↓↓↓

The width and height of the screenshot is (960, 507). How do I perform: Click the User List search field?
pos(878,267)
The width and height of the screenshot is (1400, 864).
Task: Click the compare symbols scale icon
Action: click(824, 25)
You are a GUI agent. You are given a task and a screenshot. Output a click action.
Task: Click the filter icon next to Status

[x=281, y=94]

↑↑↑
↓↓↓

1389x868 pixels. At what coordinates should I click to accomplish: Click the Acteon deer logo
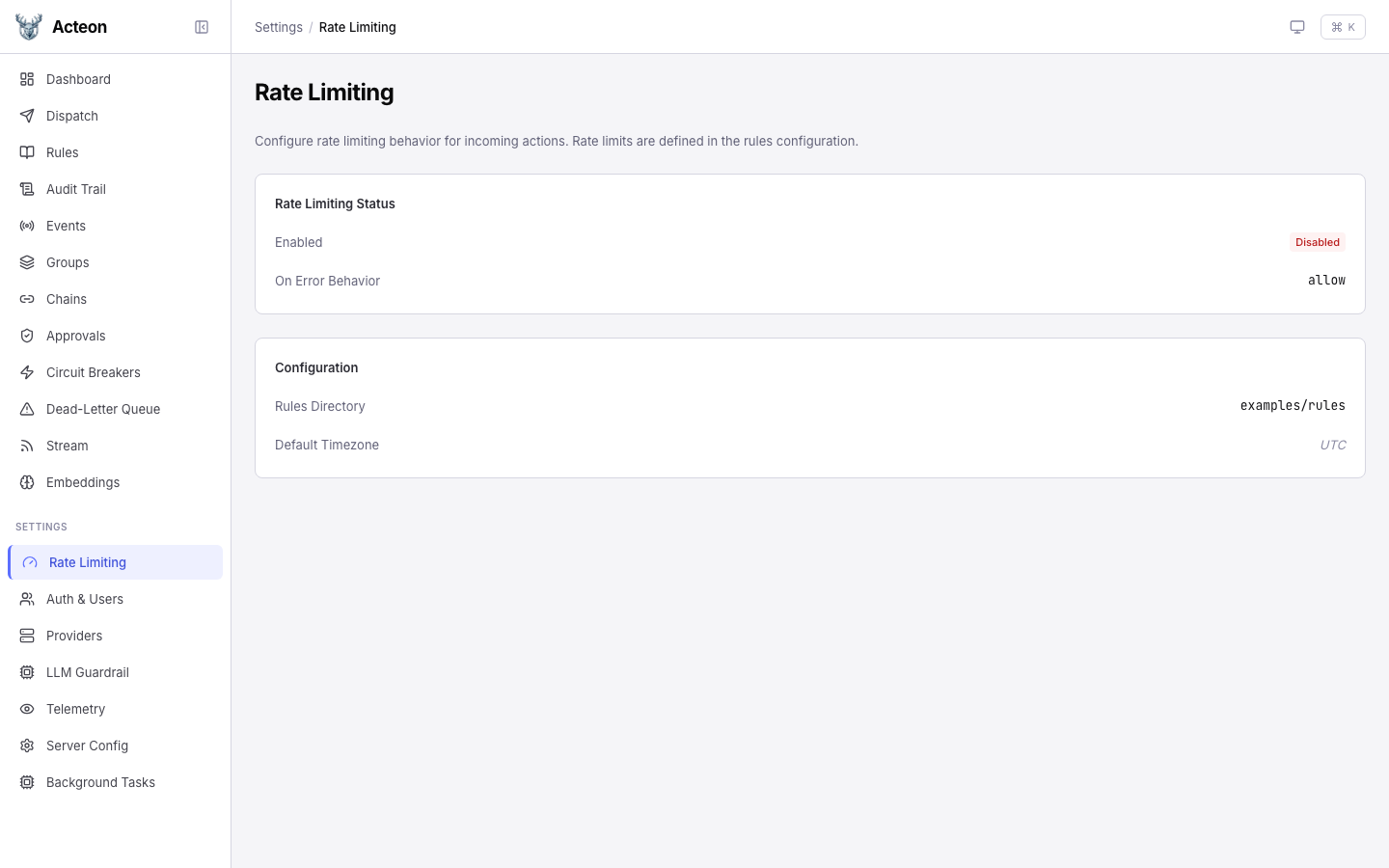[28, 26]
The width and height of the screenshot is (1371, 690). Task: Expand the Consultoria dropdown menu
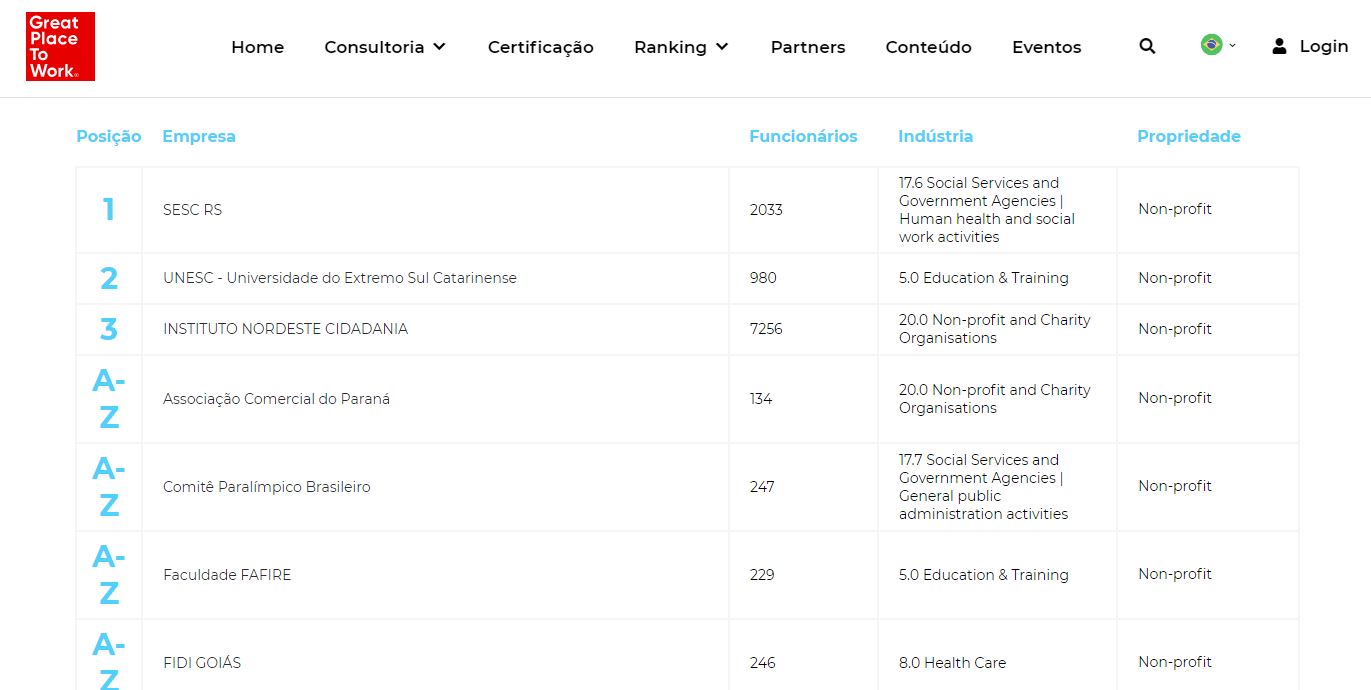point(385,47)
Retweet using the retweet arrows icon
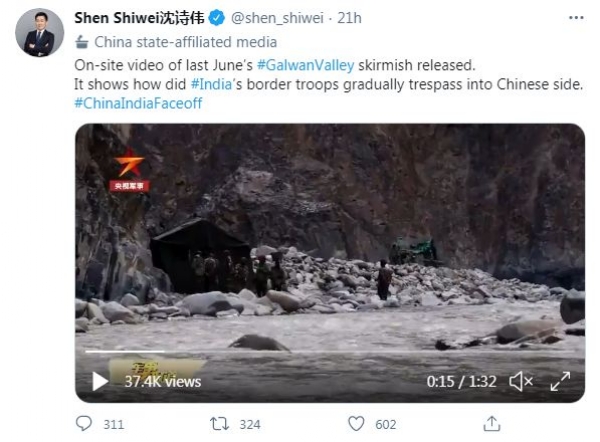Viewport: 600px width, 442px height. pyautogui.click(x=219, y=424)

↑↑↑
↓↓↓

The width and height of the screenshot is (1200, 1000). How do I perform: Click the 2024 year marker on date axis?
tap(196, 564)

↑↑↑

Output should match, line for line, the stretch of the material above from the line holding "The width and height of the screenshot is (960, 507)." through the line holding "You are a GUI".

The width and height of the screenshot is (960, 507). How do I perform: Click the User List search field?
pos(878,267)
The width and height of the screenshot is (1400, 864).
Task: Click the compare symbols scale icon
Action: click(824, 25)
You are a GUI agent. You are given a task and a screenshot. Output a click action.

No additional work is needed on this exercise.